- Murder victim Lee Rotatori
- Location: Council Bluffs, Iowa, U.S.
- Date: June 25, 1982; 44 years ago
- Attack type: Murder by stabbing, sexual assault
- Weapon: Knife
- Victim: Lee Gunsalus Rotatori, aged 32
- Perpetrator: Thomas Oscar Freeman
- Motive: Unclear
- Arrests: None; perpetrator died before being identified
- Inquiries: Investigation concluded in February 2022 after identification of perpetrator

= Murders of Lee Rotatori and Thomas Freeman =

Murders in 1982

On June 25, 1982, Lee Gunsalus Rotatori, a 32-year-old American woman, was sexually assaulted and murdered in her hotel room by Thomas Oscar Freeman in Council Bluffs, Iowa. The murder went unsolved for nearly 40 years, until it was announced by authorities in 2022 that the perpetrator had been identified as Freeman using investigative genetic genealogy.

Around July 1982, Freeman himself was murdered by an unidentified perpetrator in Cobden, Illinois. His decomposing body was found in a shallow grave around three months after his murder. As of 2025, the murder of Freeman remains unsolved and the case remains open, and investigators believe the two murders were connected.

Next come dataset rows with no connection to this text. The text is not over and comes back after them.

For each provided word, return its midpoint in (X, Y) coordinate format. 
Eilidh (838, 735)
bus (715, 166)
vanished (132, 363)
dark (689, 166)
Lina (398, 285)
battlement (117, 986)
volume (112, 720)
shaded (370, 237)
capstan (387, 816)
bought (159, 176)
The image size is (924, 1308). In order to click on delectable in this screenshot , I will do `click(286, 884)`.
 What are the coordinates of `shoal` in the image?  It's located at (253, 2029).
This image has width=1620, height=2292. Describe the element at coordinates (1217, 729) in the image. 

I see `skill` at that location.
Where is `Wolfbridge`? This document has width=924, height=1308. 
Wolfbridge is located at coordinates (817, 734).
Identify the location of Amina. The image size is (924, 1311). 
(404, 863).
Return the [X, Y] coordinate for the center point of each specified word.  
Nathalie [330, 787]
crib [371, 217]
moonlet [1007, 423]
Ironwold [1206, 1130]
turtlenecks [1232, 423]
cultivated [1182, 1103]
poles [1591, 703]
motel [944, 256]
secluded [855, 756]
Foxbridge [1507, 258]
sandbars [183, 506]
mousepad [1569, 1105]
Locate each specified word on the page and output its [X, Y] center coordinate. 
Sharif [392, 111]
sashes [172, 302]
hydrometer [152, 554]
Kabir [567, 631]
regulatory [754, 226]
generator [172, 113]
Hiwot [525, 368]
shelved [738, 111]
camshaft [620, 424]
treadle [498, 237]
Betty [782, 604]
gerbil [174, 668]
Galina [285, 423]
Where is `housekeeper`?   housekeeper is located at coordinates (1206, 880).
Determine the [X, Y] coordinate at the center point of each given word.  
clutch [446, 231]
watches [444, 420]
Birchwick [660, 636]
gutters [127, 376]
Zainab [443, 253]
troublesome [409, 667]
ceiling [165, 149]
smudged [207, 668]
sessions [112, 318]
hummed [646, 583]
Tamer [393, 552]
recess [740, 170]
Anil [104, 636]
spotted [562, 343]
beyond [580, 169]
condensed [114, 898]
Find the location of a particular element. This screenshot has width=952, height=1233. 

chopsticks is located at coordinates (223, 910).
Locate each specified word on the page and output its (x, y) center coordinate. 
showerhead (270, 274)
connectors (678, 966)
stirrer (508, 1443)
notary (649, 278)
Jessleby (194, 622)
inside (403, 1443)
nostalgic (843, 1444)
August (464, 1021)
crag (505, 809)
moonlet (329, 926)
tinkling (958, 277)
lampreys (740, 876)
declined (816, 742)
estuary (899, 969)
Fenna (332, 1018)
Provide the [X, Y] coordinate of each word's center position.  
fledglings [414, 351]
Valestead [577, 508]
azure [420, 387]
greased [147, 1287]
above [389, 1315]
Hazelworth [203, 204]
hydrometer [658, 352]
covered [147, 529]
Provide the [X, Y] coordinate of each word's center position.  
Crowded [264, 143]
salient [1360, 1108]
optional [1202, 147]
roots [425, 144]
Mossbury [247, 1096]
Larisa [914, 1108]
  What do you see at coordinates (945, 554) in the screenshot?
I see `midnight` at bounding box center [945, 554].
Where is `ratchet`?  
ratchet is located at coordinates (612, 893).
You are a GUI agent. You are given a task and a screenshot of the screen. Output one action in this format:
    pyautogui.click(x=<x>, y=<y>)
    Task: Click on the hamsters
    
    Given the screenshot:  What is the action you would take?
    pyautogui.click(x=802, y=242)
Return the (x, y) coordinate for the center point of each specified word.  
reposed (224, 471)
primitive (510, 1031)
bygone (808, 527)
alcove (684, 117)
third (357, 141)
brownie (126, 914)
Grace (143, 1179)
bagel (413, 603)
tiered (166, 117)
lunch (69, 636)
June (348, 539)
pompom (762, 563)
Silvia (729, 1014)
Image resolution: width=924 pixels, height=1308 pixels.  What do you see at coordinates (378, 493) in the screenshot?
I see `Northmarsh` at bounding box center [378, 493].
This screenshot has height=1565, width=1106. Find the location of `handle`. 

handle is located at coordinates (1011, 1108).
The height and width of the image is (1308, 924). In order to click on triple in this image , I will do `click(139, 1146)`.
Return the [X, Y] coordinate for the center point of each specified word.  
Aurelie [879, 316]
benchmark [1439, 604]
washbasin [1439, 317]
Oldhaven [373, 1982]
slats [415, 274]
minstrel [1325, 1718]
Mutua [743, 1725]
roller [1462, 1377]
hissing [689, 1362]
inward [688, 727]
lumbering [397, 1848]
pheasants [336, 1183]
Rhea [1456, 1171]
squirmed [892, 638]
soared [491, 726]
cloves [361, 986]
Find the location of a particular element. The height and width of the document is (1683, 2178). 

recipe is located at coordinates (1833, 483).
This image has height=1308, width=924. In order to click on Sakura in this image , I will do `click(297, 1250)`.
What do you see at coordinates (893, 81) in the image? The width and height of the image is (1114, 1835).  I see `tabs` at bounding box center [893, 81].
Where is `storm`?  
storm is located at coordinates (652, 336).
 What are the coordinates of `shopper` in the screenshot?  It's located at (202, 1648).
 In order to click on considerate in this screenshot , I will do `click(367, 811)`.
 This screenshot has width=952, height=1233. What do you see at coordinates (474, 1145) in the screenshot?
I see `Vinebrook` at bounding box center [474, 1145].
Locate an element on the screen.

== Murder of Lee Rotatori ==
Lee Rotatori was a 32-year-old American woman from Nunica, Michigan, who had recently relocated to Council Bluffs to work at the nearby Jennie Edmundson Hospital in June 1982. She was new to the area and did not have permanent housing, so she stayed at the Best Western Frontier Motor Lodge hotel for several nights.

On the morning of June 25, 1982, Rotatori's boss called the hotel because she had not appeared for her first formal day of work. When employees went to check on her room, they found her murdered and turned over the scene to investigators. They found that she had been murdered by a single stab wound to the heart, and that she had been sexually assaulted. There were no formal suspects for decades.

== Investigation ==
An Omaha World-Herald article dated July 4, 1982, published 10 days after Rotatori's body was discovered, reported then-Sergeant Larry Williams as saying, "the killer could have been five feet away or a thousand miles away." In an attempt to find answers, her employer and other local organizations put up rewards for thousands of dollars, but with no success. As a result, a cold case with no suspects or answers began, and no suspects were revealed for decades.

In 2019, authorities submitted DNA evidence to Parabon NanoLabs in an attempt to identify a suspect. They additionally were assisted by volunteer genealogist and Elizabethtown College student, Eric Schubert. In February 2021, Thomas Oscar Freeman was found to be the apparent owner of DNA found at the crime scene. Freeman's daughter agreed to give a DNA sample, which confirmed him as the perpetrator of the murder.

In 2022, it was announced by authorities that the perpetrator had been identified as Freeman. It was also revealed that Freeman himself was the victim of a murder around July 1982. His decomposing body was discovered on October 30, 1982. It was determined that his body had sustained multiple gunshot wounds before being thrown into a shallow grave. Investigators believe the two murders were connected.

===Rotatori's husband===
Lee Rotatori's husband, Gerald "Jerry" Stanley Nemke, was initially looked at as a person of interest in Rotatori's murder, but was quickly ruled out as authorities determined he had a solid alibi.

Jerry Nemke had a past criminal record. On April 29, 1960, in Chicago, Illinois, at the age of 17, he bludgeoned a 16-year-old waitress, Marilyn Duncan, to death with a brick. He was tried and convicted of murder and was sentenced to death. His conviction was later overturned on appeal, with the Supreme Court of Illinois ruling that Nemke's preliminary hearing was not conducted fairly. He was convicted once again on retrial, and was instead sentenced to 75 years in prison. He was released early on parole at some point during his sentence.

After the identification of Thomas Freeman as Rotatori's murderer, Nemke was named as a person of interest in Freeman's murder. Authorities said Nemke's college was around 15 miles from where Freeman's body was discovered, and that Nemke and Freeman were previous acquaintances. Nemke died in March 2019.